> TASK PROMPT
Copy the listing from the line with "You are a computer-use" up to and including the line with "pyautogui.click(x=117, y=279)", replacing "group heading" with "section title" and changing nothing else. Leave the pictures out.

> STORED RECORDS
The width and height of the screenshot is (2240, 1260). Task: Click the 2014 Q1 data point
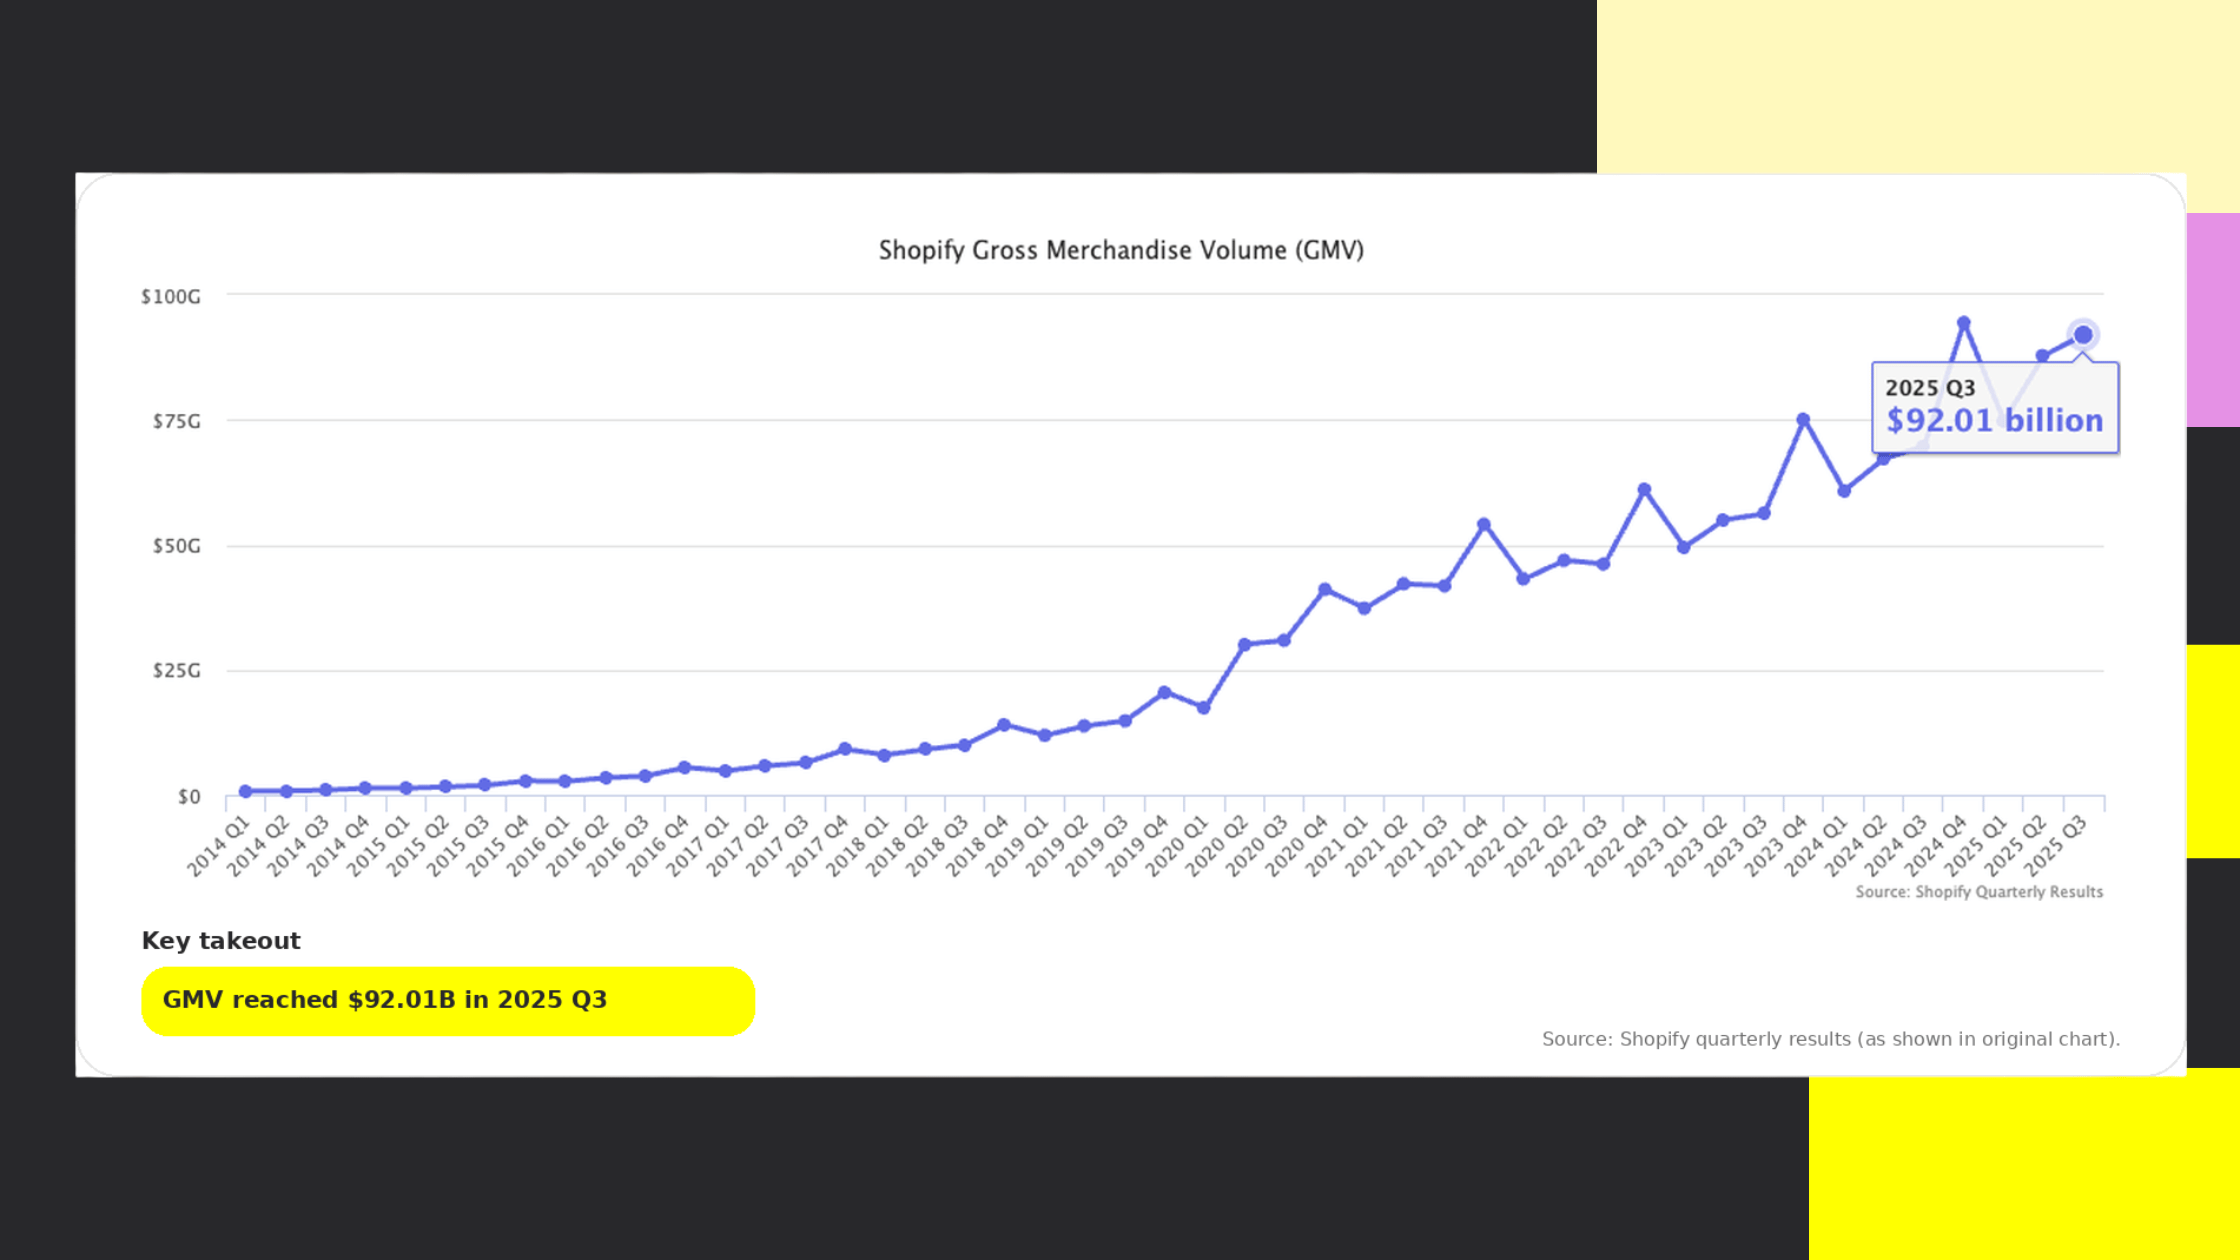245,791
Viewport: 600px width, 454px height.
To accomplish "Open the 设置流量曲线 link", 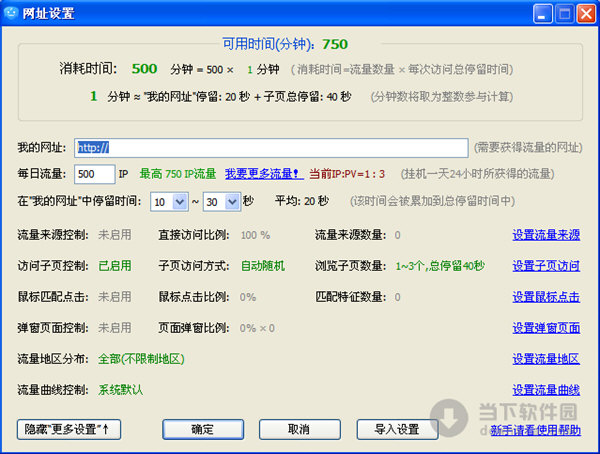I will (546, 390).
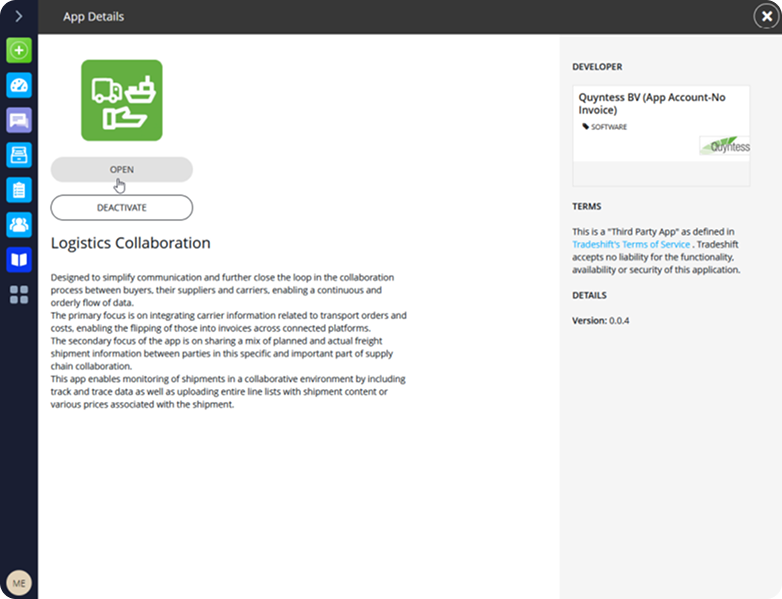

---

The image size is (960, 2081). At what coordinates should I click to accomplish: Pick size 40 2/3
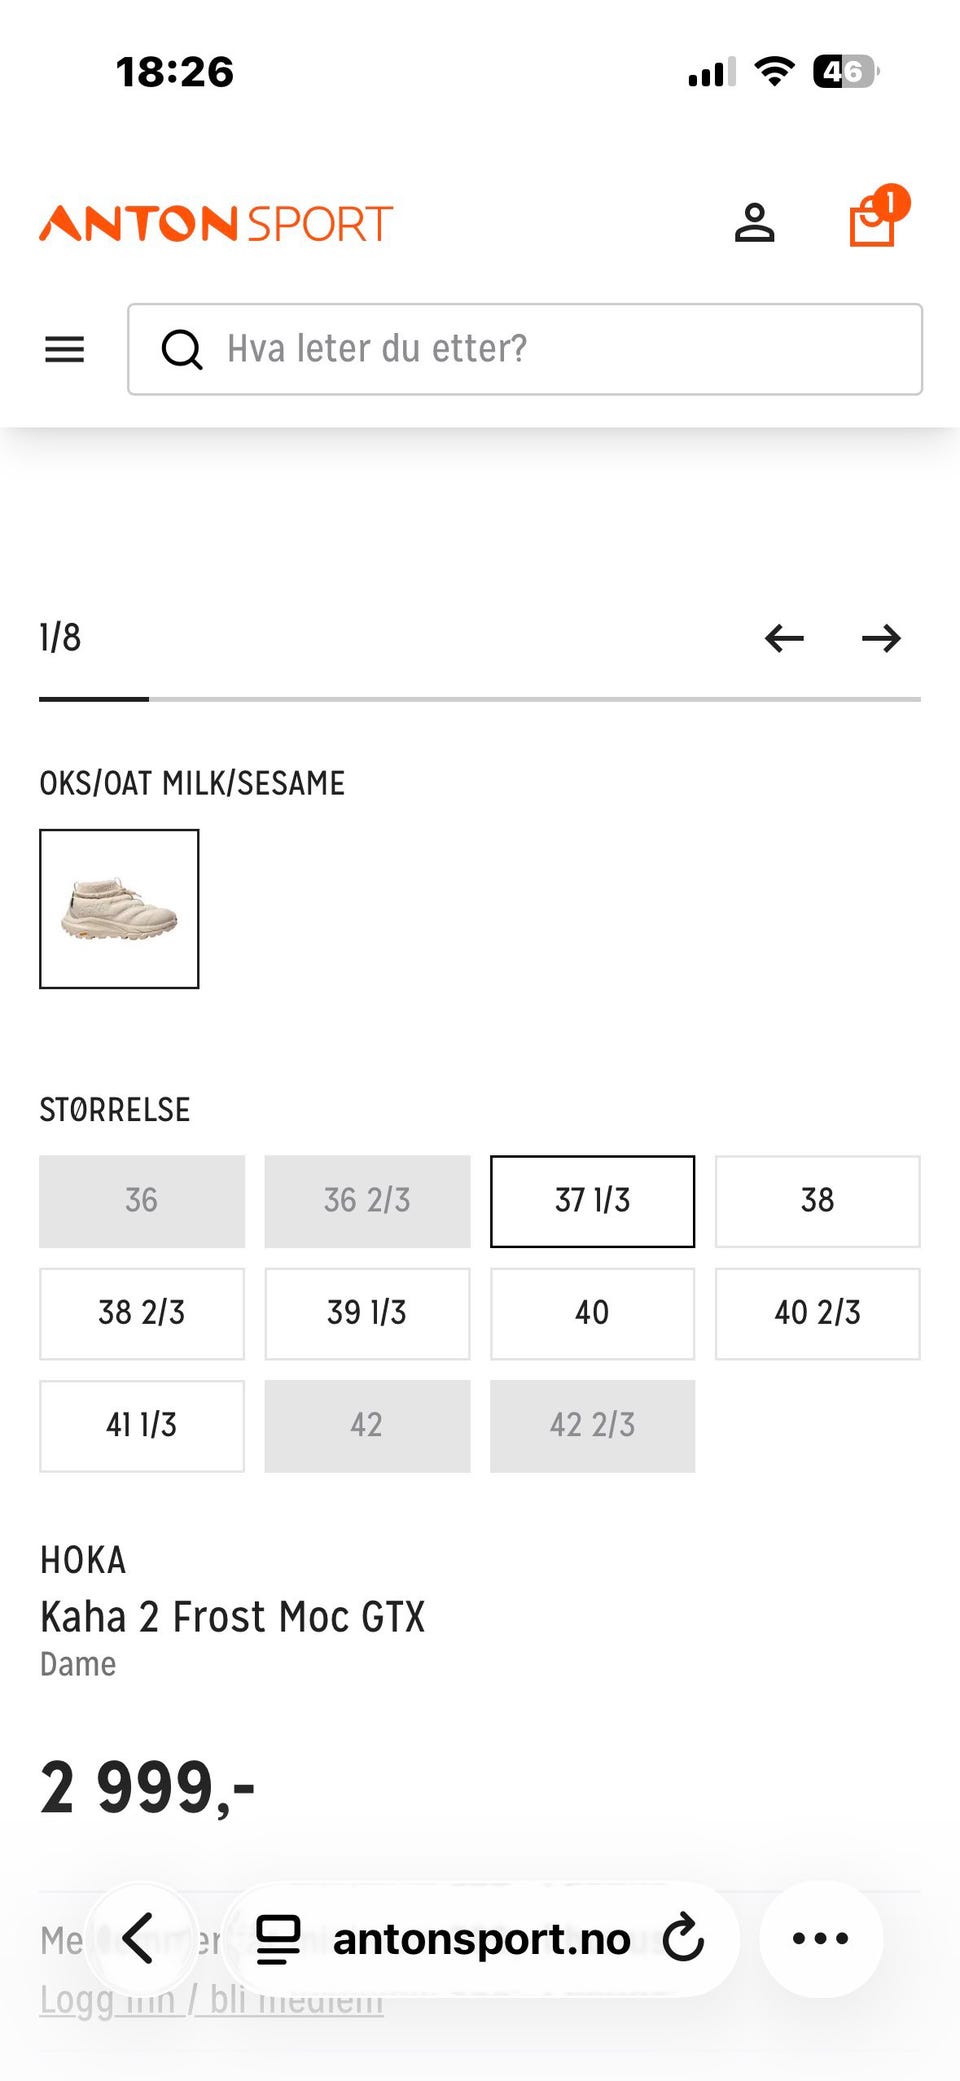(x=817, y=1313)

==

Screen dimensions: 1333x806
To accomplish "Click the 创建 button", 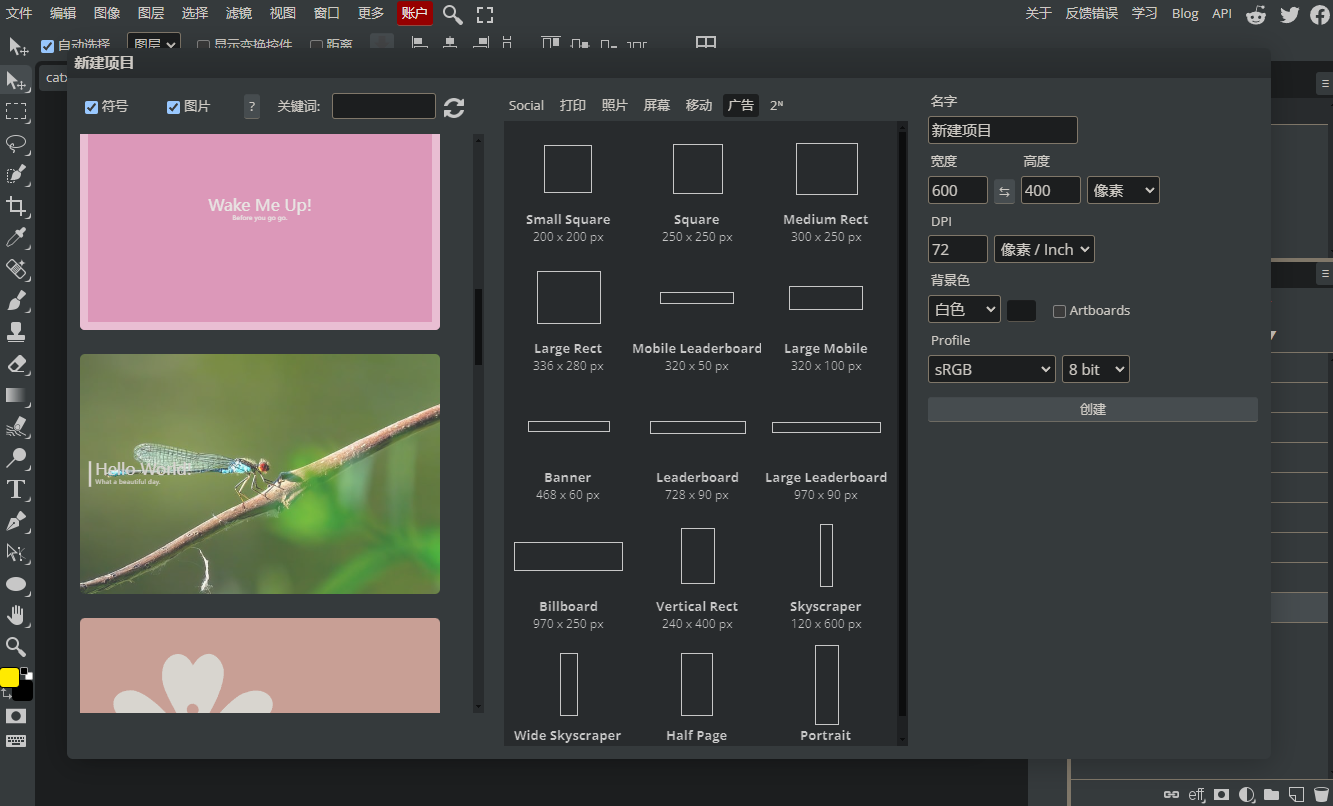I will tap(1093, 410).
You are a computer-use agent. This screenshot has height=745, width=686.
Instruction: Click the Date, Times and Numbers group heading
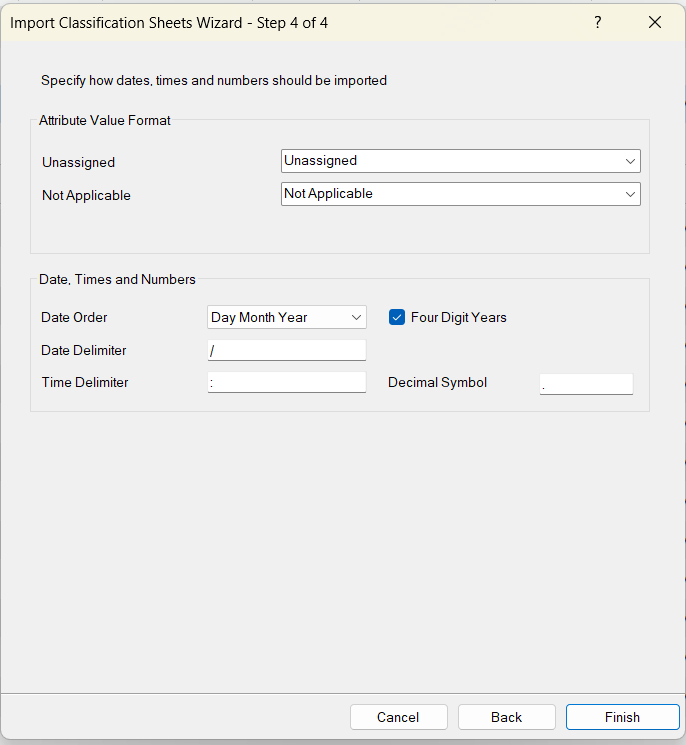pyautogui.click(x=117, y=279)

> WRITTEN REPLY
You are a computer-use agent. This screenshot has height=745, width=686.
Instruction: Click the Date, Times and Numbers section title
pyautogui.click(x=117, y=279)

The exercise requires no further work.